Stored data entries
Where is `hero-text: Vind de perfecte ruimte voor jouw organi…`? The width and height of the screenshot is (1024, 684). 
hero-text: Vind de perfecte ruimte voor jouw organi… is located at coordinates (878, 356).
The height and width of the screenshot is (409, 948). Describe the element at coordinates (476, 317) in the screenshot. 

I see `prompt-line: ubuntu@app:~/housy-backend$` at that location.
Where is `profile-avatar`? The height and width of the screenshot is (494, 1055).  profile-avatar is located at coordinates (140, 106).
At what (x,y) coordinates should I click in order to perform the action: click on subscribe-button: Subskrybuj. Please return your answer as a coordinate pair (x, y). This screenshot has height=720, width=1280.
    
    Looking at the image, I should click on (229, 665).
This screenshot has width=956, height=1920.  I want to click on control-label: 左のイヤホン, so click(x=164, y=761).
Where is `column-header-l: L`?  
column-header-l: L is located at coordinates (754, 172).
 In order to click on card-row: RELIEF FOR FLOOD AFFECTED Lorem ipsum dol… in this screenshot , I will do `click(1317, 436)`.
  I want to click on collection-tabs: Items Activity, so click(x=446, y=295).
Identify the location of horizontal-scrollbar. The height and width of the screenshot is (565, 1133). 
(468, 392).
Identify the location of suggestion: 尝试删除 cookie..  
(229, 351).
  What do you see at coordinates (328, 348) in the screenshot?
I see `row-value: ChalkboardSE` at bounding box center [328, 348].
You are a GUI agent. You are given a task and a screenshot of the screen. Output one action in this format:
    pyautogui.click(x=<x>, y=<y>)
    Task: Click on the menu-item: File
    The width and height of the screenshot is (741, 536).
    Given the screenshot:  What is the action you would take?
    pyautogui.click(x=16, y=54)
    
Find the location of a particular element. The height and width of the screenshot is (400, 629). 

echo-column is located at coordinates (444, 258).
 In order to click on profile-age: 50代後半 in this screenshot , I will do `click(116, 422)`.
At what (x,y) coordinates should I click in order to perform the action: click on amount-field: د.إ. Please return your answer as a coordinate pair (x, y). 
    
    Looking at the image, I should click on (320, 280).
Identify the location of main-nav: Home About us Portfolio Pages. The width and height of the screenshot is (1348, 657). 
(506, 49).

Requirement: Please rewrite the material from the line with "on amount-field: د.إ." through the end of the material, swapping "coordinate pair" for "point location" and leaving everything else unchanged.

Written reply:
At what (x,y) coordinates should I click in order to perform the action: click on amount-field: د.إ. Please return your answer as a point location (x, y). 
    
    Looking at the image, I should click on (320, 280).
Identify the location of main-nav: Home About us Portfolio Pages. The width and height of the screenshot is (1348, 657). 
(506, 49).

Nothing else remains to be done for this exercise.